Six months ended June 30, 2025 vs. six months ended June 30, 2024
Variances due to changes in natural gas prices and transportation volumes have little impact on revenues, because under our rate design methodology, the majority of overall cost of service is recovered through firm capacity reservation charges in our transportation rates.
Revenues increased primarily due to:
•An increase in Natural gas transportation service revenues primarily due to a cost recovery surcharge effective April 1, 2025, partially offset by one less billing day in 2025 and a decrease in short-term firm transportation;
•Partially offset by a decrease in Other service revenues from lower park and loan services.
Management’s Discussion and Analysis (Continued)
Other (income) expense - net changed favorably primarily as a result of projects transferred to capital.
Depreciation and amortization expenses increased due to additional assets placed in service in 2025.
Other income (expense) – net decreased primarily due to a decrease in affiliated interest income on our advances to Williams due to a lower note receivable balance during 2025.
Management’s Discussion and Analysis (Continued)
Management’s Discussion and Analysis of Financial Condition and Liquidity
Outlook
Williams’ growth capital and investment expenditures in 2025 are expected to range from $2.575 billion to $2.875 billion, excluding acquisitions.

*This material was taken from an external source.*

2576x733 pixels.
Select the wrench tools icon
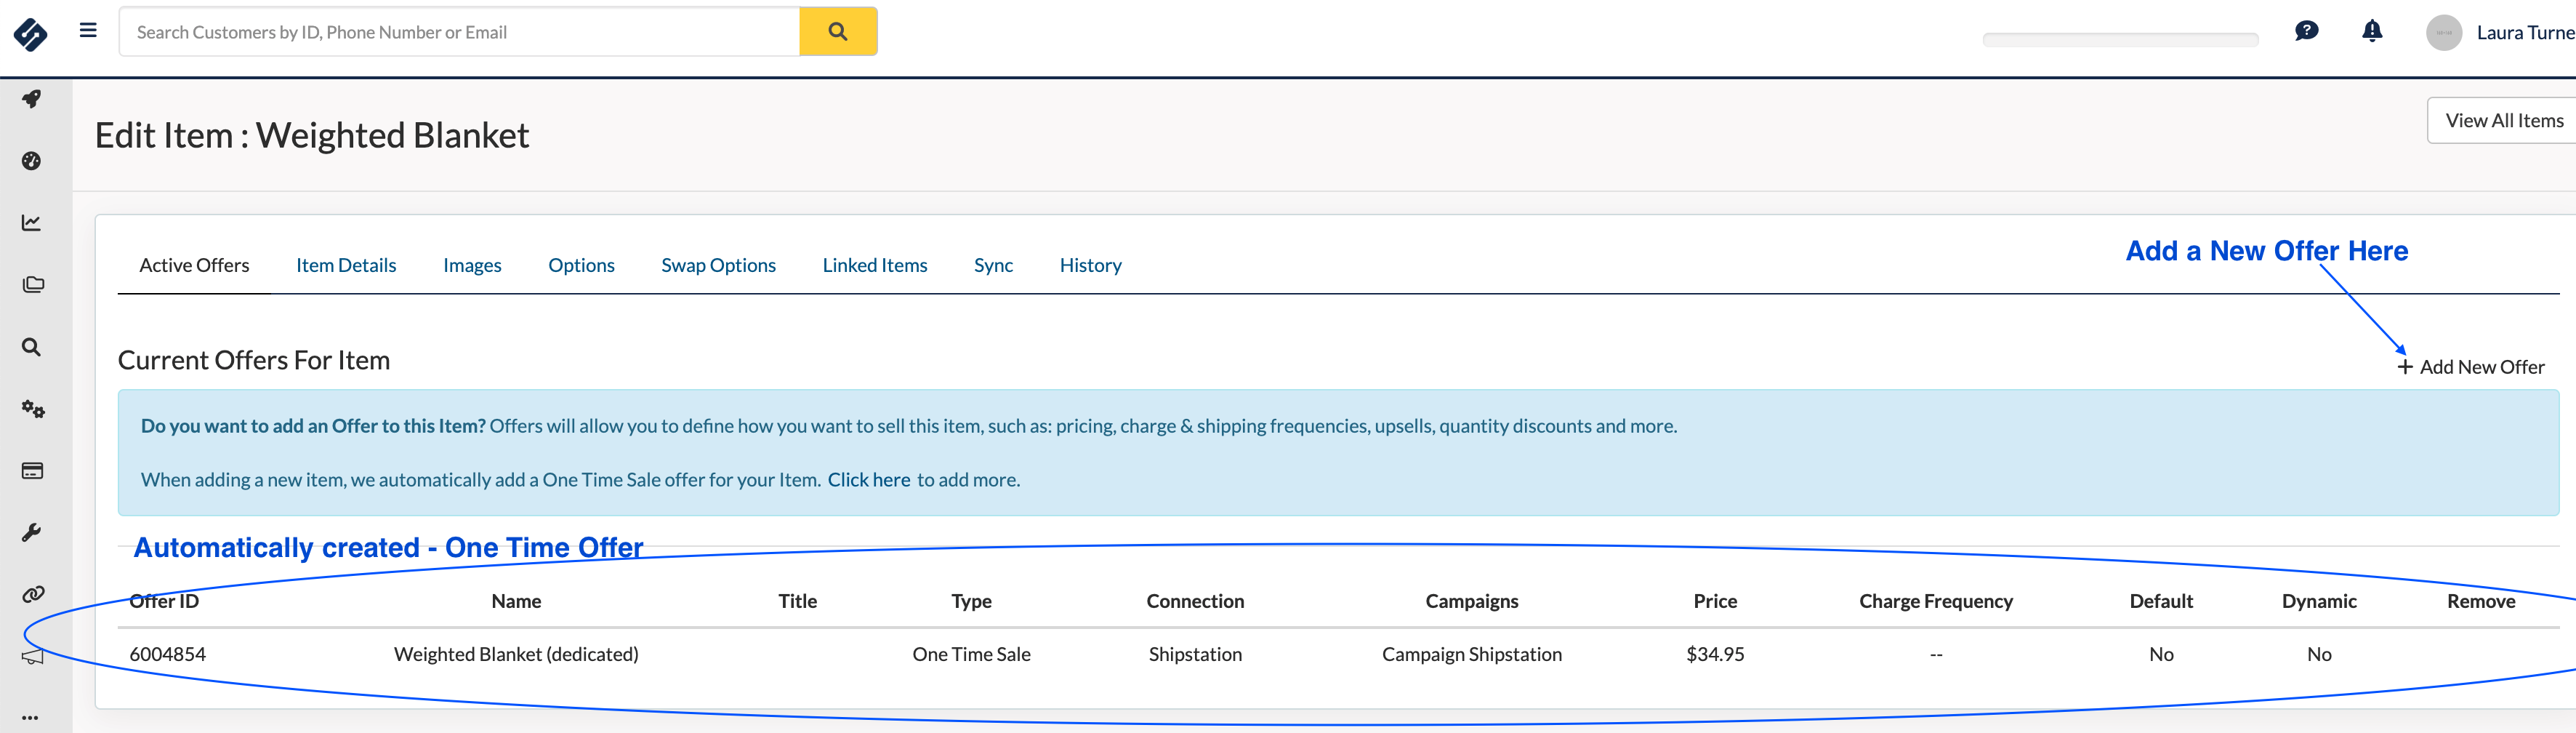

Growth capital spending in 2025 primarily includes the Socrates Power Innovation project, projects supporting growth in the Haynesville Shale basin (including the Louisiana Energy Gateway expansion project), Transco expansions, all of which are fully contracted with firm transportation agreements, and projects supporting the Northeast G&P business. Williams also expects to invest capital in the development of its upstream oil and gas properties. In addition to growth capital and investment expenditures, Williams also remains committed to projects that maintain its assets for safe and reliable operations, as well as projects that reduce emissions, and meet legal, regulatory, and/or contractual commitments. Williams intends to fund substantially all planned 2025 capital spending with cash available after paying dividends. Williams retains the flexibility to adjust planned levels of growth capital and investment expenditures in response to changes in economic conditions or business opportunities including the repurchase of its common stock.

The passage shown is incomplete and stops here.